===== Entries shown

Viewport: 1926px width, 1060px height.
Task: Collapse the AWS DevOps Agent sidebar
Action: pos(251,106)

==========
===== Entries shown

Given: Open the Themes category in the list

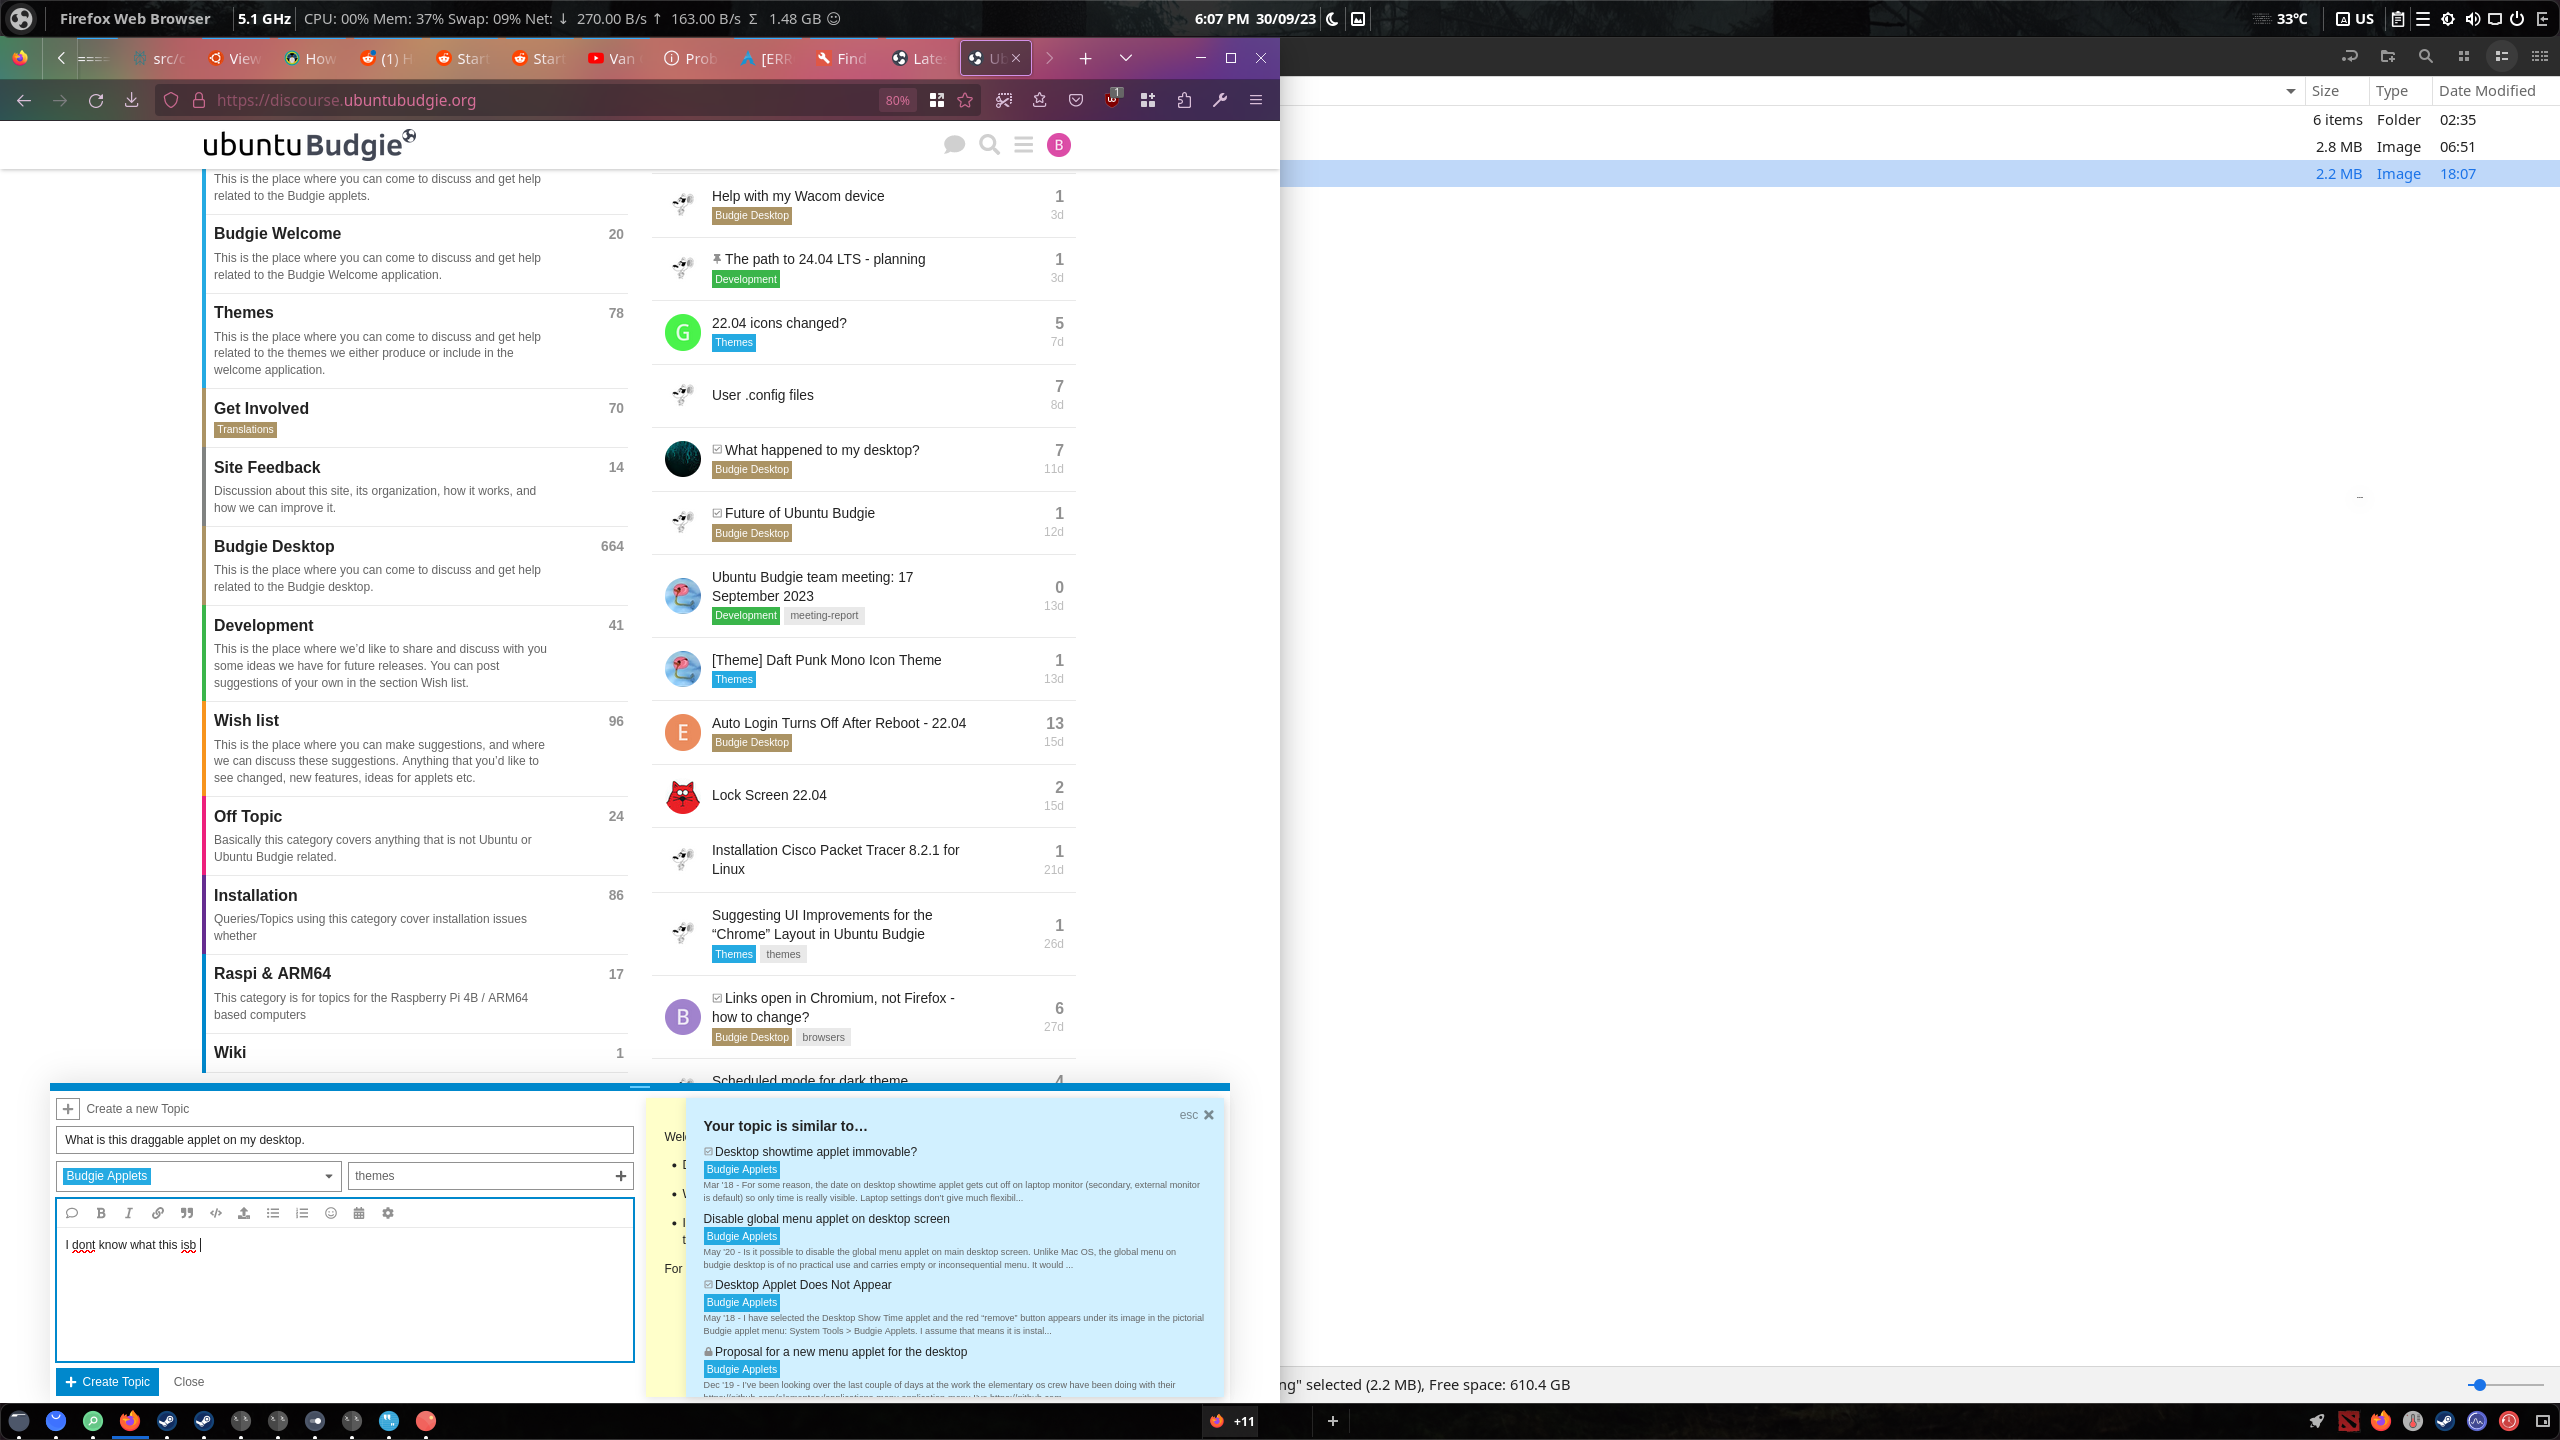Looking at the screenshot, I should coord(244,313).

==========
===== Entries shown

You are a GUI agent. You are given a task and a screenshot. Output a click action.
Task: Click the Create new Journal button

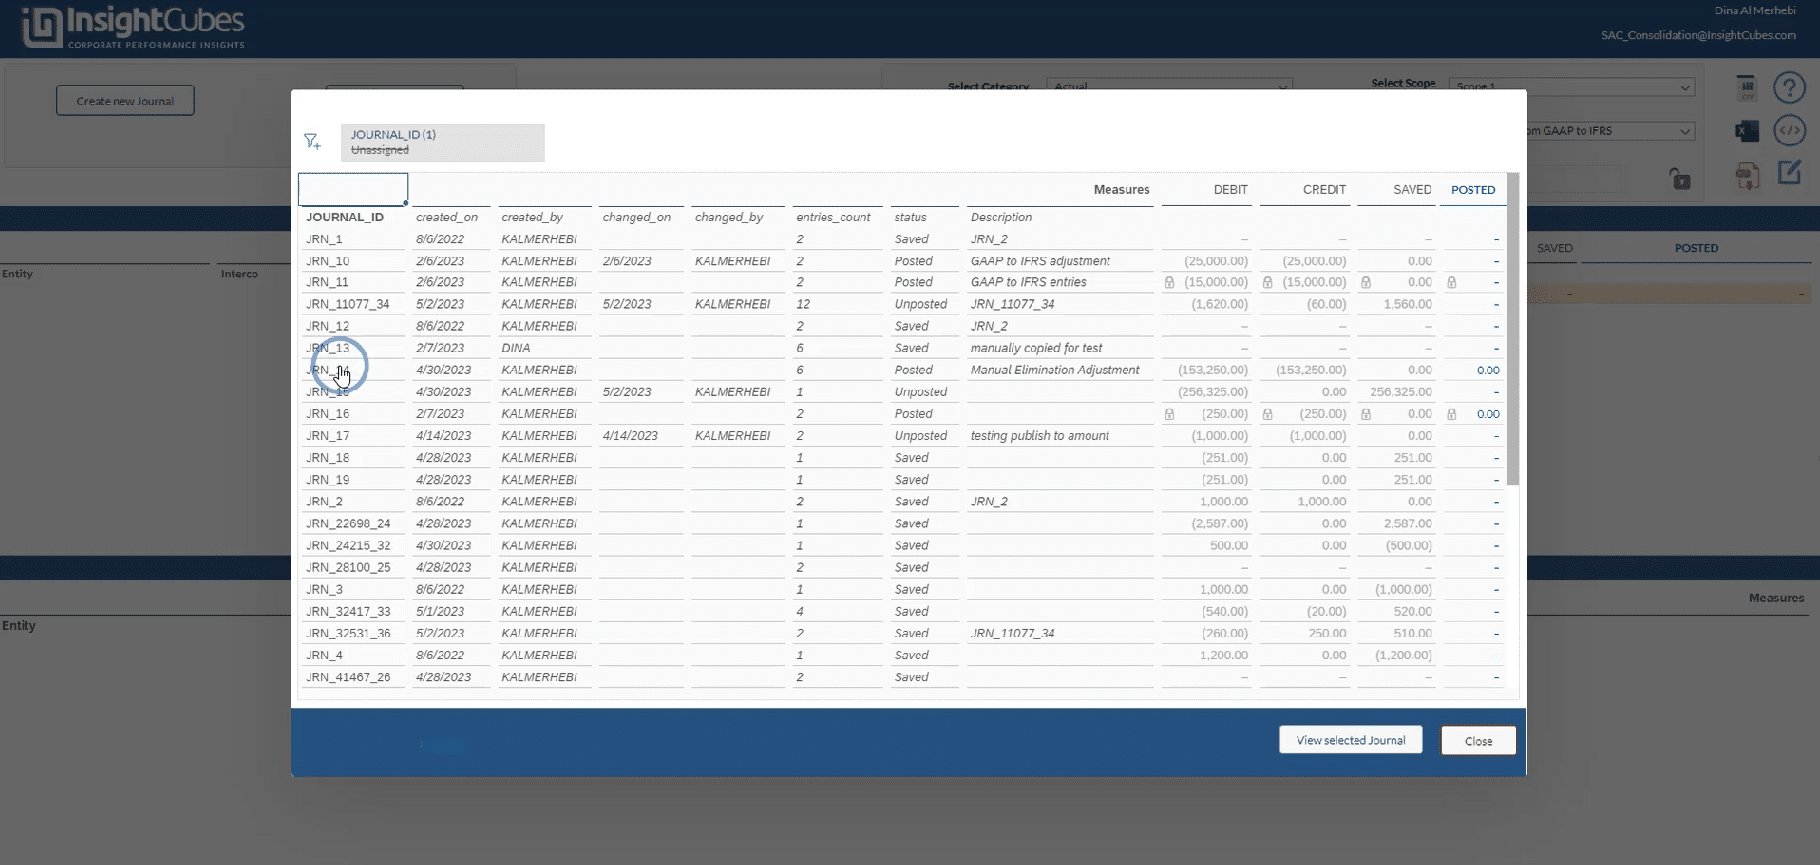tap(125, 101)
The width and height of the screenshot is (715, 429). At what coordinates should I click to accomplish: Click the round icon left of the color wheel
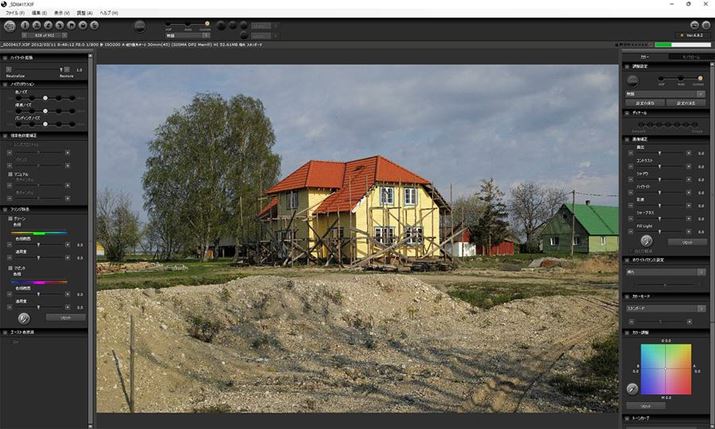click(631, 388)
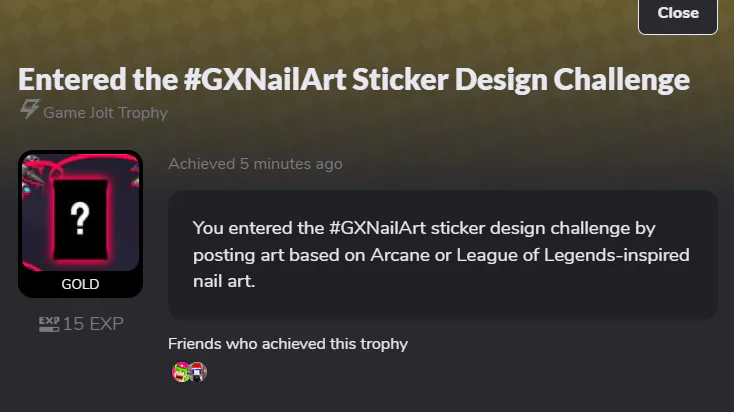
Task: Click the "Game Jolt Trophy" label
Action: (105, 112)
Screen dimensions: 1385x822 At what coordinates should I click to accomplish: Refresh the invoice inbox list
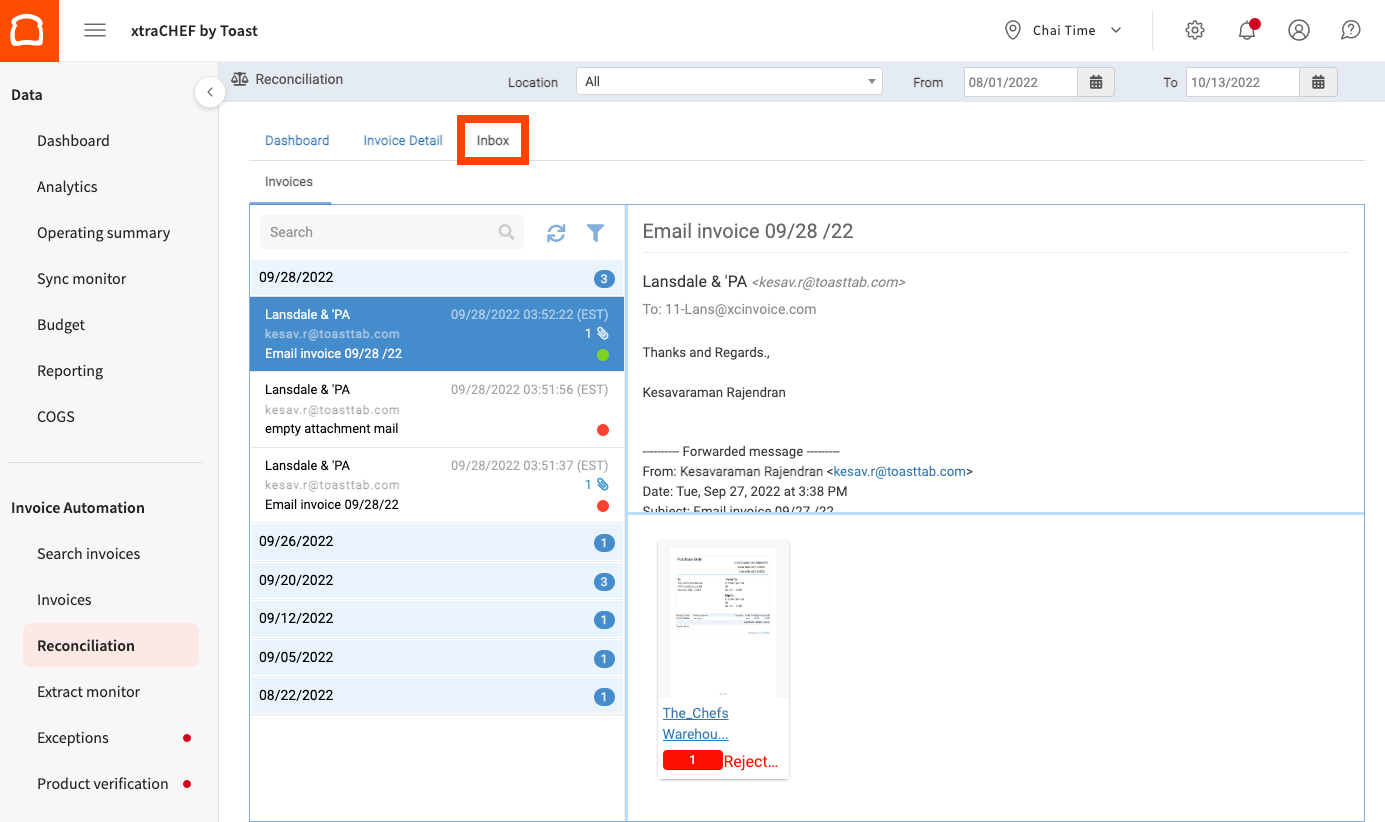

==========

**Your goal**.
Please give the records again from the line containing "Viewport: 1926px width, 1060px height." down to the line containing "Action: pos(251,106)", swapping "sidebar" for "panel" and leaving everything else unchanged.

**Full answer**.
Viewport: 1926px width, 1060px height.
Task: Collapse the AWS DevOps Agent panel
Action: pos(251,106)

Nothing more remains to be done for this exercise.